*** DATA SUPPLIED ***

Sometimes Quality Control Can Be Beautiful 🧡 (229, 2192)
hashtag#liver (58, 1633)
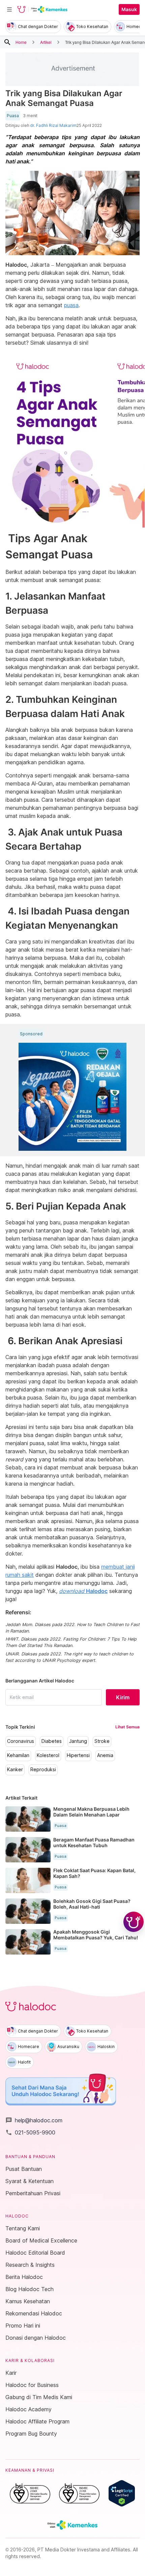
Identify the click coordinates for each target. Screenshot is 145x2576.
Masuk (129, 9)
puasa (71, 305)
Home (21, 42)
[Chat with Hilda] (133, 1922)
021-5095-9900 (30, 2132)
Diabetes (51, 1741)
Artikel (46, 42)
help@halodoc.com (33, 2120)
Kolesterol (48, 1755)
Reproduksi (43, 1769)
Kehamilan (18, 1755)
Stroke (102, 1741)
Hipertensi (78, 1755)
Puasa (13, 115)
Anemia (105, 1755)
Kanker (15, 1769)
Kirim (122, 1697)
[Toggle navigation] (9, 9)
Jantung (78, 1741)
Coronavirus (20, 1741)
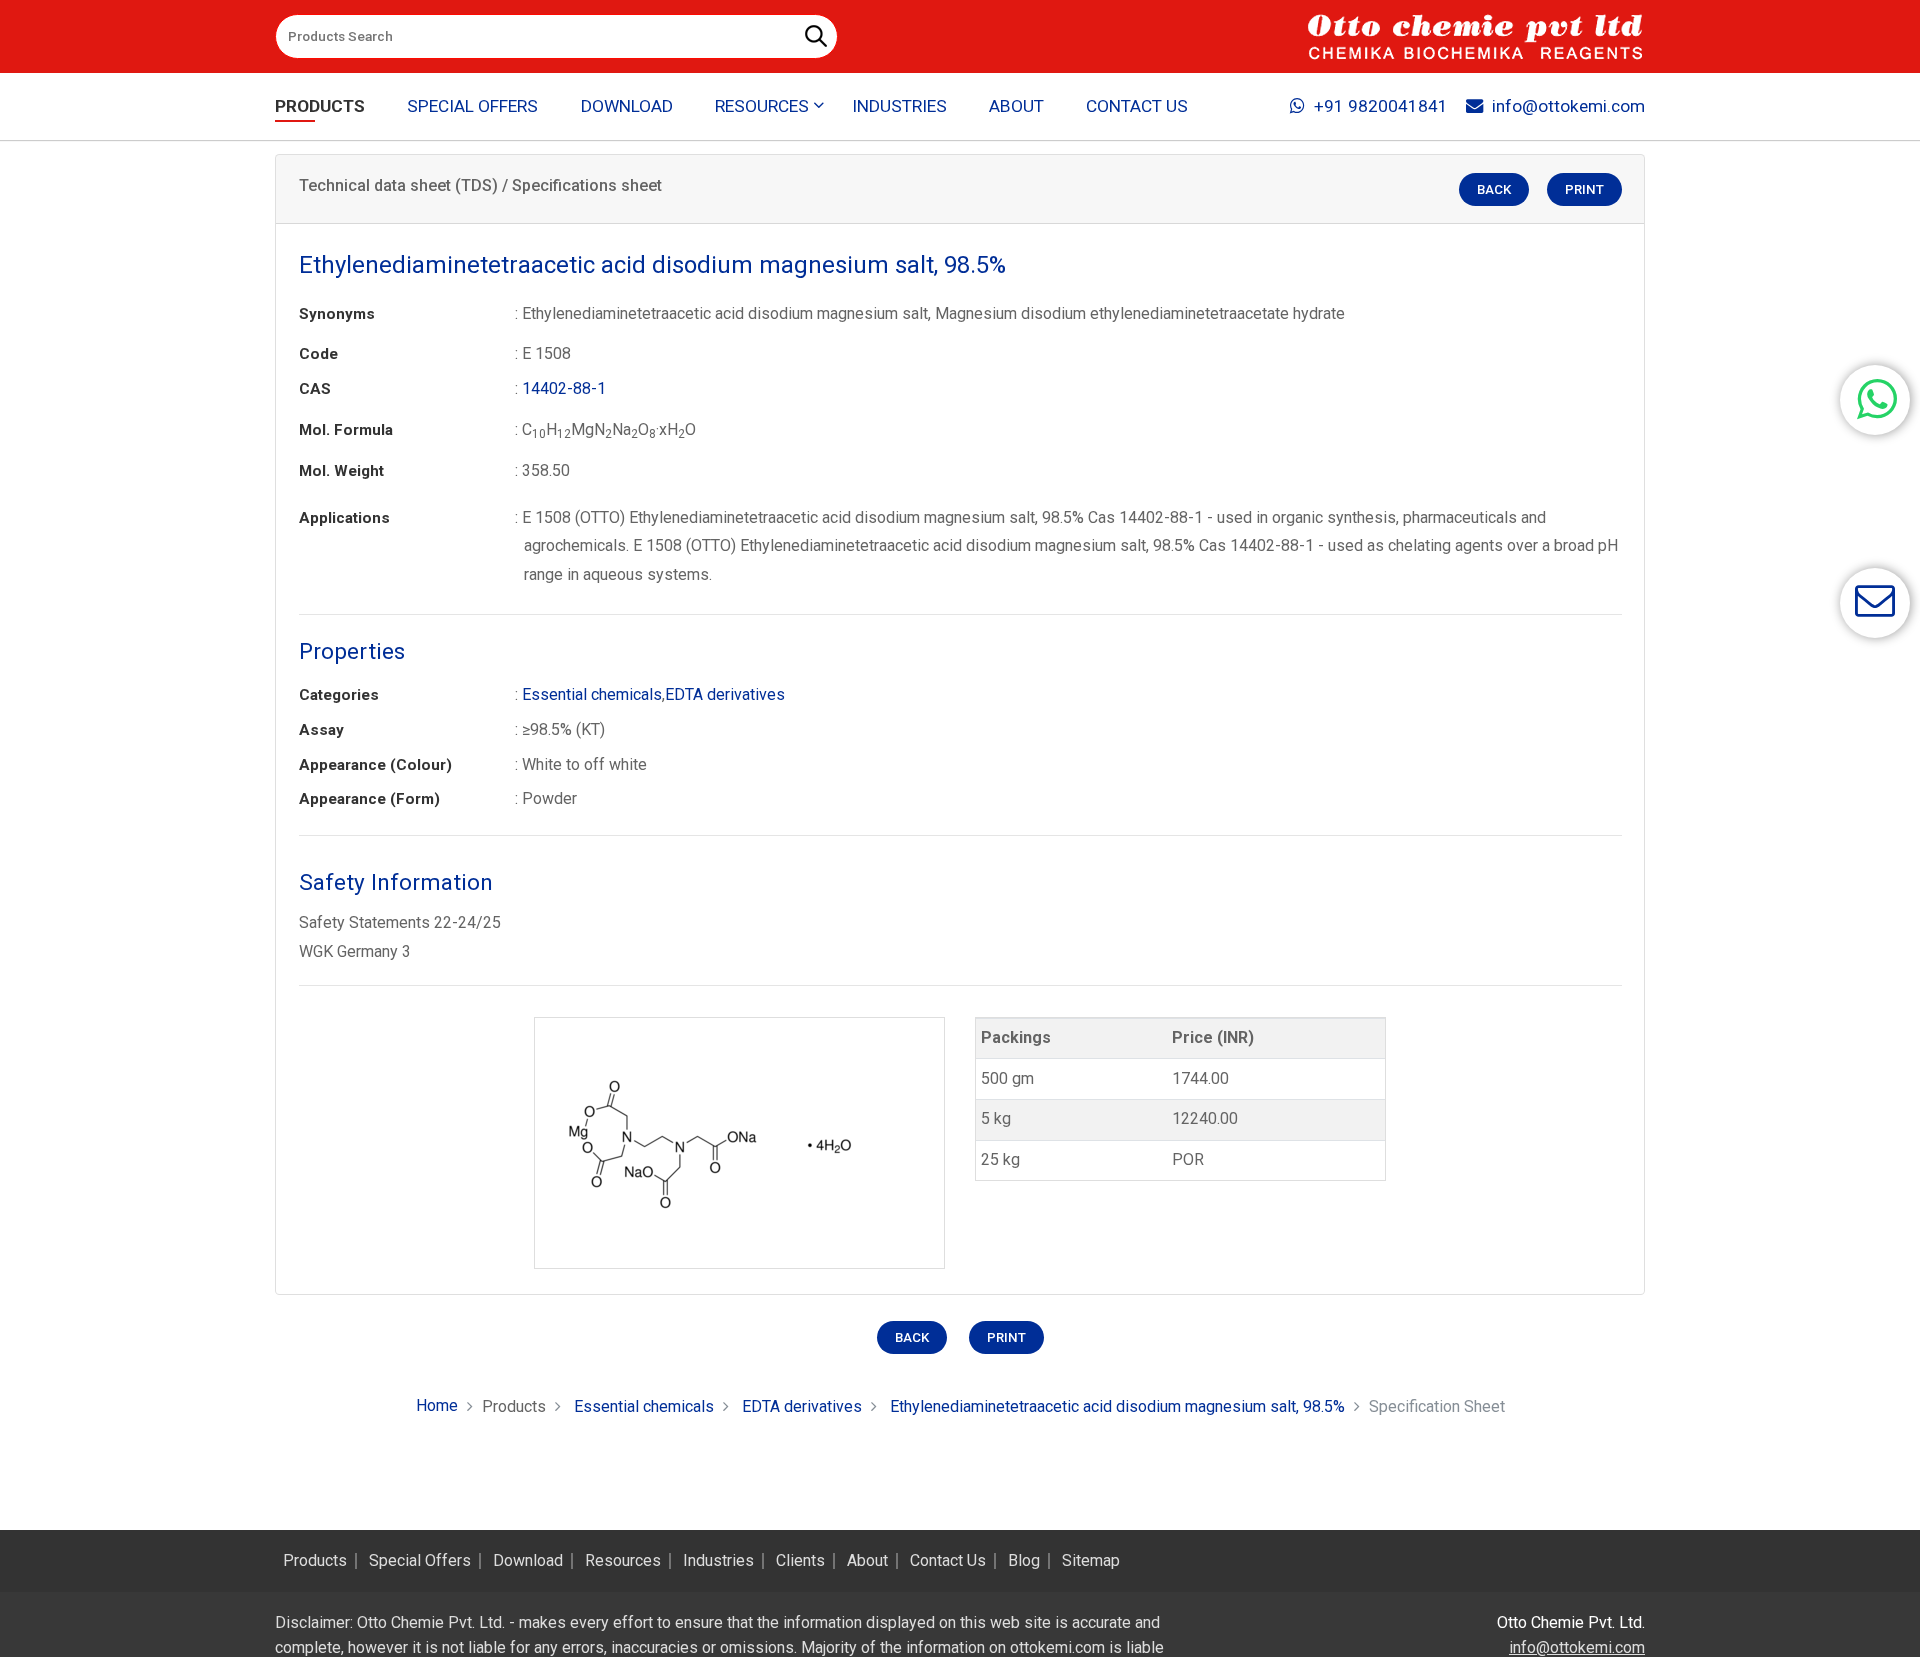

*** End of DATA SUPPLIED ***

- **PROBLEM DESCRIPTION**
Give the records again exactly, minus the pictures.

- **EXERCISE SOLUTION**
Sometimes Quality Control Can Be Beautiful 🧡 (229, 2192)
hashtag#liver (58, 1633)
Identify the click coordinates for each target. Screenshot is 145x2576.
Masuk (129, 9)
puasa (71, 305)
Home (21, 42)
[Chat with Hilda] (133, 1922)
021-5095-9900 (30, 2132)
Diabetes (51, 1741)
Artikel (46, 42)
help@halodoc.com (33, 2120)
Kolesterol (48, 1755)
Reproduksi (43, 1769)
Kehamilan (18, 1755)
Stroke (102, 1741)
Hipertensi (78, 1755)
Puasa (13, 115)
Anemia (105, 1755)
Kanker (15, 1769)
Kirim (122, 1697)
[Toggle navigation] (9, 9)
Jantung (78, 1741)
Coronavirus (20, 1741)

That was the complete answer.